▶ **ABOUT THIS TASK**:
Pictures do not belong in the copy; print every entry exactly as it stands.

▶ **PROVIDED MATERIAL**:
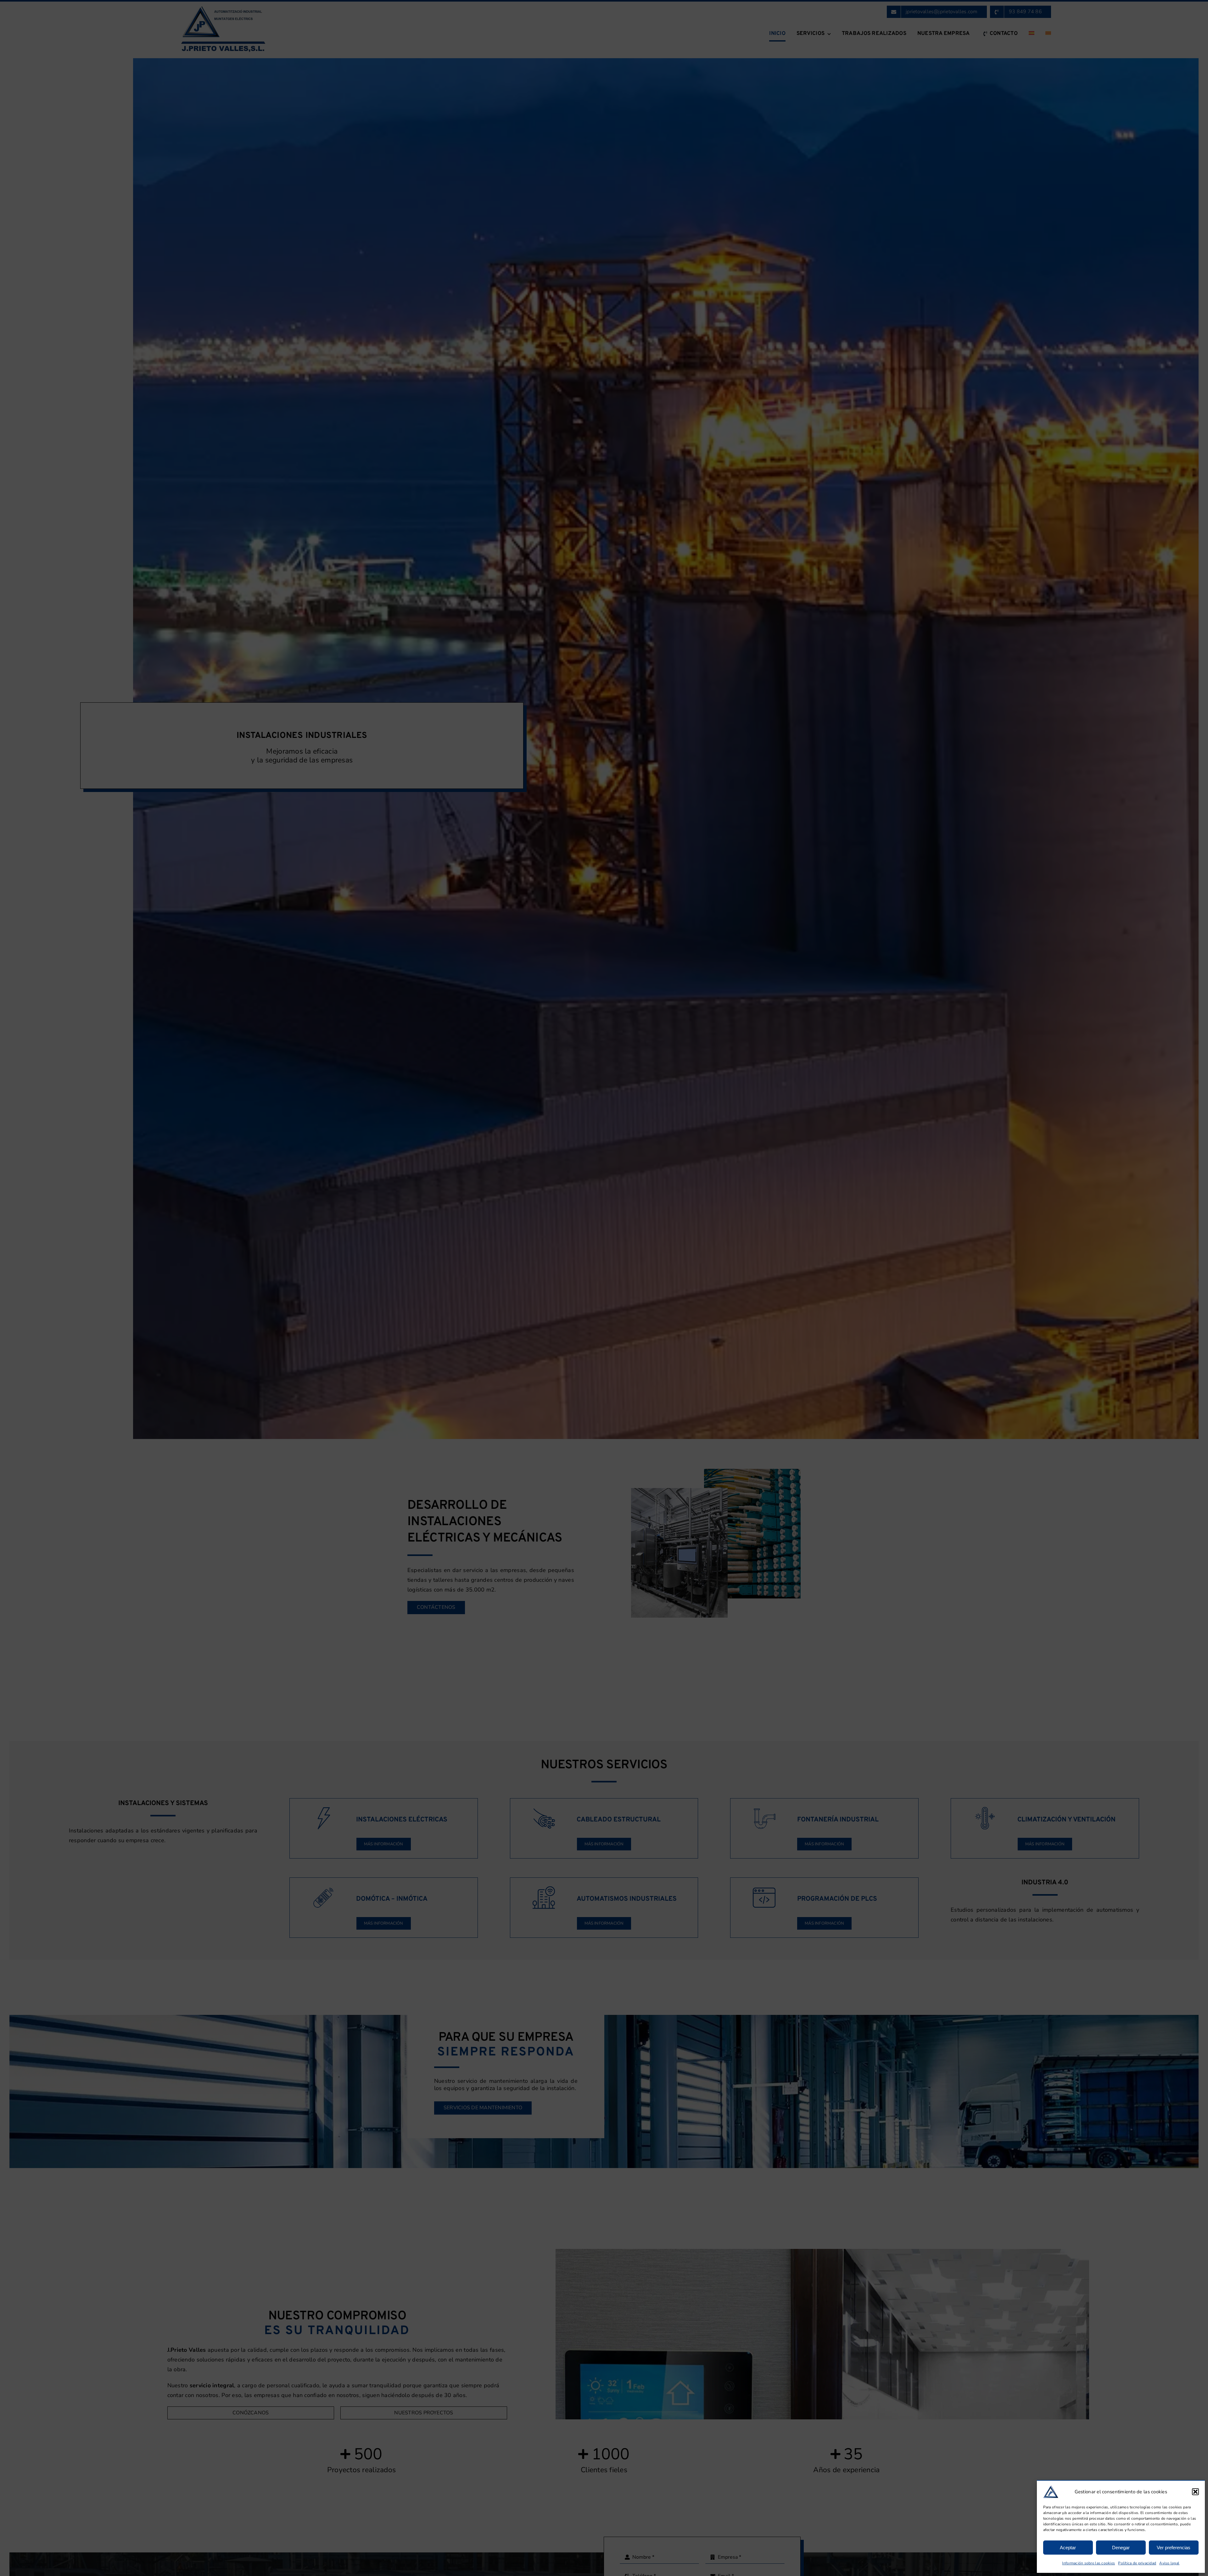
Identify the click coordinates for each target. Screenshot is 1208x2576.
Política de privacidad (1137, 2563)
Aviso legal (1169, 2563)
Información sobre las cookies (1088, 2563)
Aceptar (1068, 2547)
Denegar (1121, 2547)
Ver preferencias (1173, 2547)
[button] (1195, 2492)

▶ **OUTPUT OF THE EXERCISE**:
Identify the click coordinates for each target. Screenshot is 1208x2576.
Política de privacidad (1137, 2563)
Aviso legal (1169, 2563)
Información sobre las cookies (1088, 2563)
Aceptar (1068, 2547)
Denegar (1121, 2547)
Ver preferencias (1173, 2547)
[button] (1195, 2492)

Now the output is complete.